Menurut Gildemeister dan Hottman dalam Guenther (1950), destilasi dari bunga cengkeh utuh menghasilkan minyak dengan kadar eugenol tinggi dan bobot jenis di atas 1,06, sedangkan bunga cengkeh yang mengalami pengecilan ukuran (digiling) menghasilkan minyak dengan kadar eugenol lebih rendah dan bobot jenis di bawah 1,06. Hal ini disebabkan karena terjadinya penguapan minyak selama proses penggilingan dan selang waktu antara penggilingan dan penyulingan. Belcher (1965) menyatakan bahwa kandungan eugenol dari minyak tergantung dari waktu destilasi. Waktu destilasi yang singkat (cepat) menghasilkan minyak dengan kandungan eugenol yang jauh lebih tinggi daripada yang biasa dilakukan dengan waktu yang lebih lama. Spesifikasi minyak cengkeh sebagai sumber rasa dan aroma tidak hanya ditentukan oleh kandungan eugenol saja, tapi oleh komponen lain seperti eugenol asetat dan caryophyllen. Namun untuk keperluan isolasi eugenol, dikehendaki minyak dengan kadar eugenol yang tinggi. 6. Manfaat Daun dan tangkai bunganya telah dimanfaatkan sebagai sumber minyak cengkeh yang digunakan dalam industri farmasi, kosmetik dan lain-lain. Pemakain cengkeh dalam industri tersebut di atas terutama karena cengkeh memiliki aroma yang enak yang berasal dari minyak atsiri yang terdapat dalam jumlah yang cukup besar, baik dalam bunga (10-20 persen), tangkai (5-10 persen) maupun daun (1-4 persen) (Nurdjannah, 2004). Selain itu minyak cengkeh mempunyai komponen eugenol dalam jumlah besar (70-80 persen) yang

17

mempunyai sifat sebagai stimulan, anestetik lokal, karminatif, antiemetik, antiseptik dan antispasmodik. Produk samping dari tanaman cengkeh adalah minyak cengkeh, tergantung dari bahan bakunya. Ada tiga macam minyak cengkeh, yaitu minyak bunga cengkeh, minyak tangkai cengkeh, dan minyak daun cengkeh. Rendemen dan mutu dari minyak yang dihasilkan dipengaruhi oleh asal tanaman, varietas, mutu bahan, penanganan bahan sebelum penyulingan, metode penyulingan serta penanganan minyak yang dihasilkan.
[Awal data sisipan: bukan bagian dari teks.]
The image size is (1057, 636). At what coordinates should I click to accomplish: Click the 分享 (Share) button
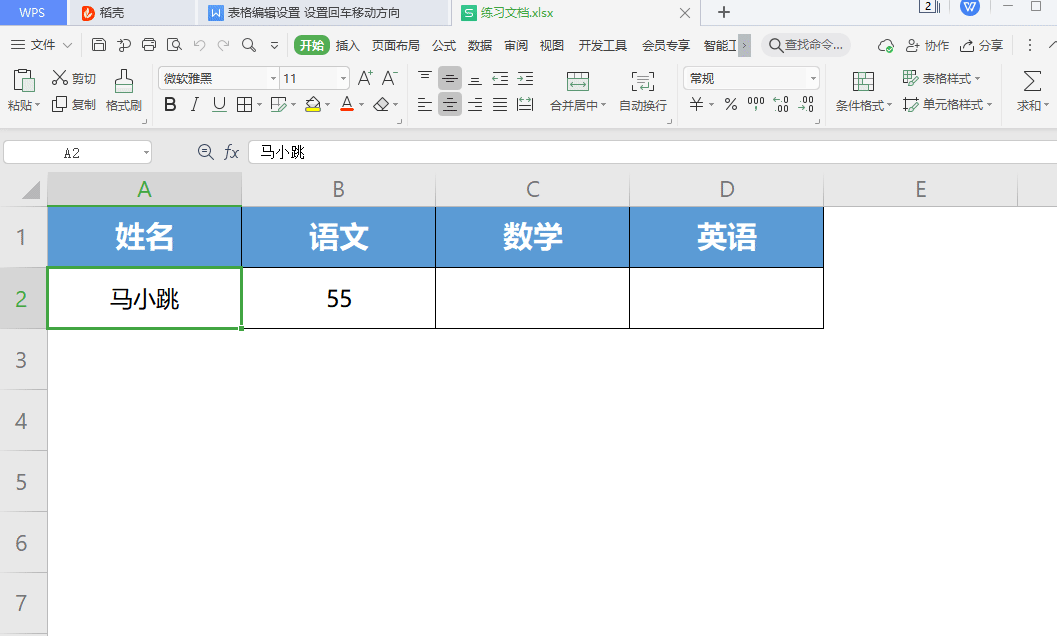click(x=981, y=45)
Bunga cengkeh dan tangkainya biasanya digiling kasar dulu sebelum penyulingan untuk memecahkan sel-sel minyak dan memperluas permukaan sehingga minyak dapat lebih mudah ke luar dari dalam sel, sedangkan daun cengkeh tidak membutuhkan pengecilan ukuran. Minyak bunga cengkeh biasa digunakan untuk makanan, minuman dan parfum, minyak gagang cengkeh digunakan sebagai subsitusi minyak bunga

cengkeh, dan minyak daun cengkeh digunakan sebagai bahan baku untuk isolasi eugenol dan caryophyllen (Weiss, 1997). Eugenol disamping digunakan sebagai bahan penambah aroma juga mempunyai sifat antiseptik, karena itu bisa digunakan dalam sabun, ditergen, pasta gigi, parfum dan produk farmasi. Berdasarkan hasil penelitian Ruhnaya, (2007), produk cengkeh berupa daun, gagang bunga, minyak cengkeh dan eugenol dapat menekan bahkan mematikan pertumbuhan miselium jamur, koloni bakteri dan nematoda. Karena itu produk cengkeh dapat digunakan sebagai fungisida, bakterisida, nematisida dan insektisida.

18

Sebagai fungisida cukup potensial terutama untuk jenis patogen tanah antara lain P. capsici, R. lignosus, Sclerotium sp dan F. oxysporum. Sebagai antibiotik bakterisida eugenol dilaporkan sangat efektif secara in vitro terhadap beberapa bakteri antara lain : Bacillus subtilis, Staphylococcus aureus dan Escherisia coli. Sebagai insektisida eugenol pada konsenterasi 10 persen dapat menyebabkan A. fasiculatus tidak menghasilkan keturunan (Asman et al,. 1997). Asyiah (2007) melaporkan ekstrak metil eugenol dari bunga cengkeh mampu secara permanen menghambat penetasan telur NSK. Sebagai nematisida minyak cengkeh dan eugenol berpengaruh terhadap Melodogyne incognita dan Rodopolus similis dalam konsenterasi yang tinggi yaitu 110 persen (Asman et al ., 1997). Hasil penelitian Ruhnaya (2007) produk cengkeh berupa daun, gagang bunga, minyak cengkeh dan eugenol dapat menekan bahkan mematikan pertumbuhan miselium jamur, koloni bakteri dan nematoda. Berdasarkan hal tersebut limbah cengkeh diduga dapat dimanfaatkan sebagai nematisida nabati untuk mengendalikan NSK.